Recent stage (2025‑onwards) : With mechanistic insights, work moves toward systematic architectural removal of the sink.
Utilization Strategies
Sink Token Preservation : Keep the sink token as a permanent attention anchor, stabilising attention distribution during model compression.
Attention Redistribution : Actively identify sink tokens and reallocate their attention weight to semantically meaningful tokens.
Learnable Prefix Tokens : Insert trainable prefix tokens before the input sequence, providing an explicit, controllable alternative to naturally occurring sinks.
Sink Token Repurposing : Exploit the sink’s stable, high‑attention property for specialised tasks such as adversarial injection or defensive detection.
Mechanistic Explanations
Softmax Limitations & No‑Op Theory : The softmax constraint forces the model to allocate probability mass even when queries are unrelated to any key, causing attention to collapse onto semantically irrelevant tokens and effectively implement a no‑op.
Outlier Circuits : Systematic outlier values within the model interact to generate sink behaviour.
Implicit Attention Bias : Sink tokens contribute an almost constant amount to every query, acting as a fixed bias term.
Geometric Anchoring : In high‑dimensional representation space, sink tokens serve as stable reference points that anchor and stabilise the space.
Mitigation Techniques
Based on the above mechanisms, researchers propose two broad categories of removal methods:
Explicit Substitutes : Introduce alternatives that make the sink unnecessary, e.g., Gated Attention (learnable gates that close when a no‑op is needed) and Learnable Attention Bias (explicit bias parameters replacing the implicit sink).

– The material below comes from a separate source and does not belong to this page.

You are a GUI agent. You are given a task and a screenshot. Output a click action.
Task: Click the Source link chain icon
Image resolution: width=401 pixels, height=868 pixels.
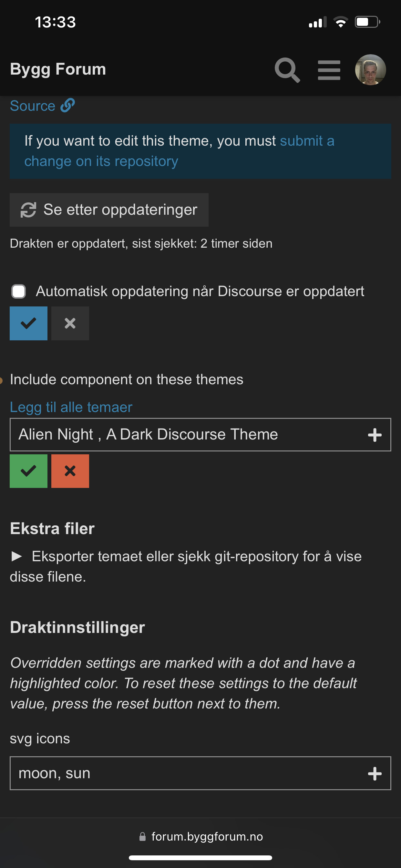(68, 105)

Causal Disruption : Alter the root cause, including Modified Softmax Functions that relax the sum‑to‑one constraint and Pre‑training Interventions that suppress sink formation during training without architectural changes.
Additional techniques mentioned are Outlier‑Driven Rescaling and Architectural Isolation.
Future Directions
Efficient Lightweight Processing : Design low‑latency attention redistribution and softmax variants compatible with fast kernels to avoid sink handling becoming an inference bottleneck.
Lightweight Adaptation for Pre‑trained Models : Inject sink‑suppression capability into existing models via parameter‑efficient transfer, avoiding costly retraining.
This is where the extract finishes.